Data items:
------
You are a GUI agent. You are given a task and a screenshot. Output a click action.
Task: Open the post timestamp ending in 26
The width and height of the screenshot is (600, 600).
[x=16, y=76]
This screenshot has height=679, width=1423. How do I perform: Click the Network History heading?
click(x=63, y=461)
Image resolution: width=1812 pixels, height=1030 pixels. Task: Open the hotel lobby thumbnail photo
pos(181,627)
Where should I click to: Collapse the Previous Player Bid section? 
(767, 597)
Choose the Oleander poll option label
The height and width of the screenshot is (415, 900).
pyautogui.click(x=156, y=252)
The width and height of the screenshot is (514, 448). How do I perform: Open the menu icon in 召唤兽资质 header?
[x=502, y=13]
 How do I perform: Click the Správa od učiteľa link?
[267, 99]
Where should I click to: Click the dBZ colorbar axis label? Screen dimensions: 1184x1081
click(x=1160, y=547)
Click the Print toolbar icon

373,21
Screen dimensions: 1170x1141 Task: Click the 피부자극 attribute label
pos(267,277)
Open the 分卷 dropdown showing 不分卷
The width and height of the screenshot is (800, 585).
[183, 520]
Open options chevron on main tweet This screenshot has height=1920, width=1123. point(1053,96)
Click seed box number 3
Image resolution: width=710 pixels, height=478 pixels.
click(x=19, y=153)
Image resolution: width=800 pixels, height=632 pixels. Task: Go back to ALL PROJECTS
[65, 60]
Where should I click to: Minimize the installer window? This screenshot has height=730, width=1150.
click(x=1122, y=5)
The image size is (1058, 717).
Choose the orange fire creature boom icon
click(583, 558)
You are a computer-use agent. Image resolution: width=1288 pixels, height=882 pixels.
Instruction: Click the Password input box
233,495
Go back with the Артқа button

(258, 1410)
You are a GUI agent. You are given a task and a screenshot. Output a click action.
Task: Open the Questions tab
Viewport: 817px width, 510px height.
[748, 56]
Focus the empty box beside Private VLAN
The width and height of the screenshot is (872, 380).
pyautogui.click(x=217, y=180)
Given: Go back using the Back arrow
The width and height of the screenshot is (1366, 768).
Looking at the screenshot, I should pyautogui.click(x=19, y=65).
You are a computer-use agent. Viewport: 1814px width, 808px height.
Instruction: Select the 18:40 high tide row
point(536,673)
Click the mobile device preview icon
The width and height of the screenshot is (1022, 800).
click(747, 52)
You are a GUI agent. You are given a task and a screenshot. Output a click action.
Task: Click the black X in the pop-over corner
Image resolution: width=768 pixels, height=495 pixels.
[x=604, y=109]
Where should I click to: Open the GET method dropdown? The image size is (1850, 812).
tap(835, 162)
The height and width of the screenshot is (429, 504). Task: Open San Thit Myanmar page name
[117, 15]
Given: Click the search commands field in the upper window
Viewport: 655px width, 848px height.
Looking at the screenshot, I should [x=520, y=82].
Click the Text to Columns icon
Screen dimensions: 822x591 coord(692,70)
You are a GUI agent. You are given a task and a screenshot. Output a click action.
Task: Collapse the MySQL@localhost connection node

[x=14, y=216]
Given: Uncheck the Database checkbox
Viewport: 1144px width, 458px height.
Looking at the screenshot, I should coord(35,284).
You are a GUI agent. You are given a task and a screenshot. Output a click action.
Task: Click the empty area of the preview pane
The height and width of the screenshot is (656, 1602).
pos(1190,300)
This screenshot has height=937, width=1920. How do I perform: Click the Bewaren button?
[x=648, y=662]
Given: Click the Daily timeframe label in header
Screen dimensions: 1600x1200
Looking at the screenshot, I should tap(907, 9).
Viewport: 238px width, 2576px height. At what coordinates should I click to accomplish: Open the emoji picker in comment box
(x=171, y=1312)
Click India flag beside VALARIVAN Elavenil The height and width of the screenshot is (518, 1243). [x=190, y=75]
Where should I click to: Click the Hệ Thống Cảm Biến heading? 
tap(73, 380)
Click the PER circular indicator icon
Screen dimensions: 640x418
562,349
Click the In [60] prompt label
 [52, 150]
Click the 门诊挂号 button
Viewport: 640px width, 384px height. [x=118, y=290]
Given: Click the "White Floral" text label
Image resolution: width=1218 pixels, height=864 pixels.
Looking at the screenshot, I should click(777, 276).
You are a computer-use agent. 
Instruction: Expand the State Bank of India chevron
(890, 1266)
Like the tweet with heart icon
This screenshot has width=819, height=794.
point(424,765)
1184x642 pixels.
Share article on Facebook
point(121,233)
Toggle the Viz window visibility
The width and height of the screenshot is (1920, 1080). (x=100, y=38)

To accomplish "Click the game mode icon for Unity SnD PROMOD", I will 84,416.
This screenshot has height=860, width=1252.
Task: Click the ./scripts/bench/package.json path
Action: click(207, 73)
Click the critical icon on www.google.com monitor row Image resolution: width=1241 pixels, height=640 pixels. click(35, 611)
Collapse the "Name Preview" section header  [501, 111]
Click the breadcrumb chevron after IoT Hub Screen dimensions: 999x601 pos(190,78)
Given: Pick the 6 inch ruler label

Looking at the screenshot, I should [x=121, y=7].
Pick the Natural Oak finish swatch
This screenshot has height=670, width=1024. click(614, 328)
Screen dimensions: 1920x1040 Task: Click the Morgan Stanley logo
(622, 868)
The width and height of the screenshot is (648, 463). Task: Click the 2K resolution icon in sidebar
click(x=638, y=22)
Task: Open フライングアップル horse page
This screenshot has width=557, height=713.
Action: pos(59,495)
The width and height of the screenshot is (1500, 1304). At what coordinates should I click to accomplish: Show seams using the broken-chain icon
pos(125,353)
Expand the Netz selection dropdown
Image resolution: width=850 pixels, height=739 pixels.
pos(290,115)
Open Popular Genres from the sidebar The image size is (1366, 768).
------
The expected answer is a copy of each line above containing "empty".

Focus the empty box beside Private VLAN
Task: Click the empty area of the preview pane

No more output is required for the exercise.